-- Try it --
The answer must be the complete listing, copied exactly.
The data: Begin
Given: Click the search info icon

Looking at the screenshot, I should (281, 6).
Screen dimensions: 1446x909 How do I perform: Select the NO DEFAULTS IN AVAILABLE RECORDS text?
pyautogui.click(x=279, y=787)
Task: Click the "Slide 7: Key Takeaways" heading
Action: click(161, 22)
The data: End
-- Result of the task --
Given: Click the search info icon

Looking at the screenshot, I should (281, 6).
Screen dimensions: 1446x909 How do I perform: Select the NO DEFAULTS IN AVAILABLE RECORDS text?
pyautogui.click(x=279, y=787)
Task: Click the "Slide 7: Key Takeaways" heading
Action: click(161, 22)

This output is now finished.